Rose Lowder 11/23/2024 , (0 years old) in Lima, Peru

Known for department

Directing

Biography

Rose Lowder (born in 1941 in Miraflores, Lima, Peru) is a French filmmaker. From 1947 to 1958, Lowder studied at the Colegio San Silvestre, Miraflores. She then specialized in fine arts studies in artist’s studios and art schools in Lima, Peru (The Art Center (1951-1957), La Escuela de Bellas Artes (1957-1958) then in London (Regent Street Polytechnic, 1960-1962), Chelsea School of Art (1962-1964). While in London, she pursued artistic practice while working as an editor in the film industry (1964-1972). After 1977, Lowder worked on the visual aspect of the cinematographic process and had Jean Rouch, as well as his department from the Université Paris X, and presented a part of her research for a PhD entitled ‘Le film expérimental en tant qu’instrument de recherche visuelle/Experimental film, a tool for visual research’ (1987). In action since 1977, she has been programming rarely shown films as the co-founder of the Archives du film expérimental d’Avignon (AFEA, 1981), aiming to acquire 16mm films and paper documents, as well as publishing several books; Lowder was thus able to make these works more accessible to the public: ‘La part du visuel, films expérimentaux canadiens/ The Visual Aspect, Canadian expérimental films’ (AFEA, 1991), ‘L’Image en mouvement’ (AFEA, 2002), ‘Images/discours’ (AFEA, 2006).
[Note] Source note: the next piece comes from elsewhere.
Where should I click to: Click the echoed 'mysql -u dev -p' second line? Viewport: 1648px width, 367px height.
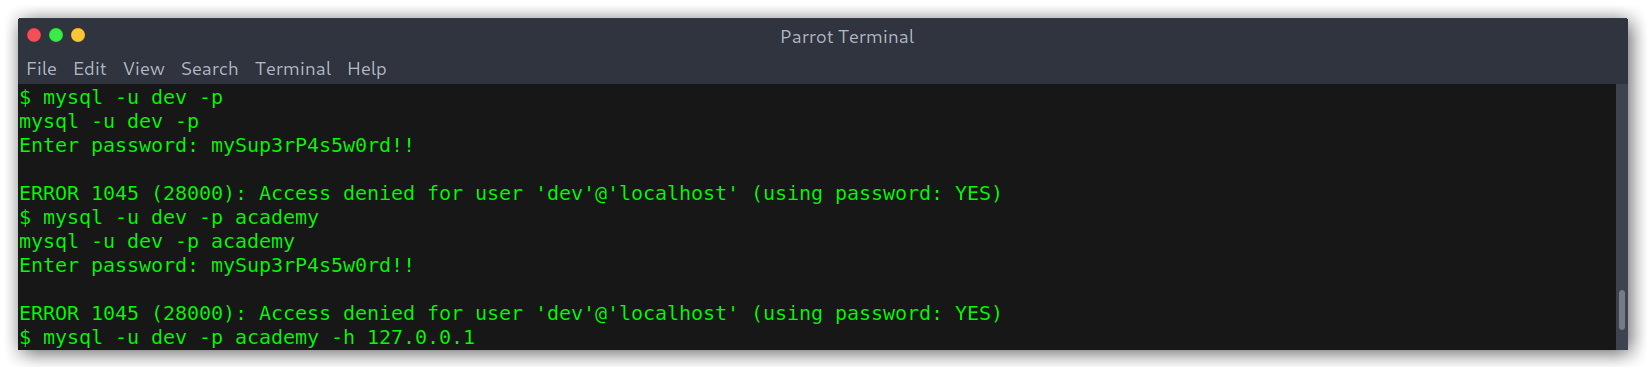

From 1996 to 2005, Lowder was an associate professor at the Université de Paris I and taught practice, history, theory and aesthetics. By focusing her research on visual perception in relation to the cinematographic means of expression, Lowder concentrated on the various ways in which one can alter the graphic and photographic visual features of the images as it metamorphoses in time. As a result of this work, she was able to compose the image in the camera by interweaving the frames as the film strip passes the lens several times. This method of working is meticulous and complex because it consists of recording a series of images, frame by frame, in the camera, in order for them to appear simultaneously when projected on the screen.